Broadening global families of anti-plane shear equilibria

TL;DR

This paper develops a global bifurcation theory for nonlinear elastic materials under anti-plane shear, revealing broadening behaviors and ellipticity loss, with implications for failure mechanics.

Contribution

It introduces a rigorous global bifurcation framework for two classes of nonlinear elastic materials, demonstrating broadening of solution supports and ellipticity loss phenomena.

Findings

Solution curves exhibit broadening behavior.

Ellipticity loss indicates potential failure or instability.
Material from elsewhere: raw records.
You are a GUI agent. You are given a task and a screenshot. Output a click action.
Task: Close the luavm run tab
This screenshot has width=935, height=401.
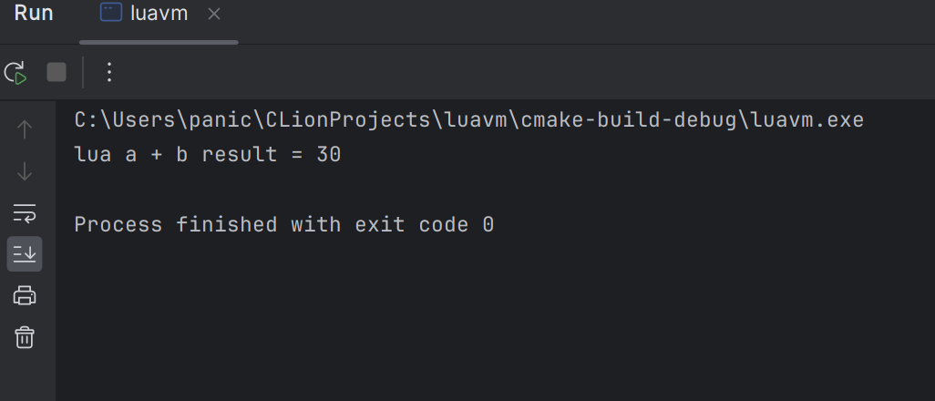(214, 14)
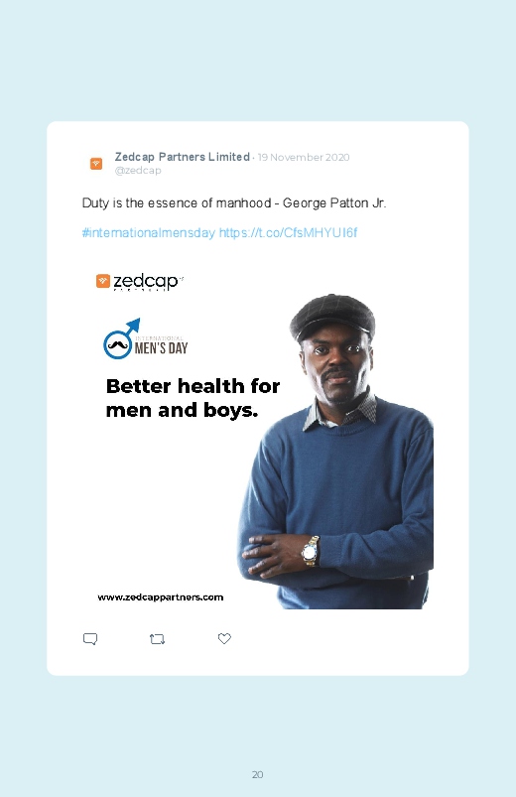Click the International Men's Day logo
Viewport: 516px width, 797px height.
pos(146,339)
The phenomena relate to crack formation and stability issues.

Abstract

We develop a global bifurcation theory for two classes of nonlinear elastic materials. It is supposed that they are subjected to anti-plane shear deformation and occupy an infinite cylinder in the reference configuration. Curves of solutions to the corresponding elastostatic problem are constructed using analytic global bifurcation theory. The curve associated with first class is shown to exhibit broadening behavior, while for the second we find that the governing equation undergoes a loss ellipticity in the limit. A sequence of solutions undergoes broadening when their effective supports grow without bound. This phenomena has received considerable attention in the context of solitary water waves; it has been predicted numerically, yet it remains to be proven rigorously. The breakdown of ellipticity is related to cracks and instability making it an important aspect of the theory of failure mechanics.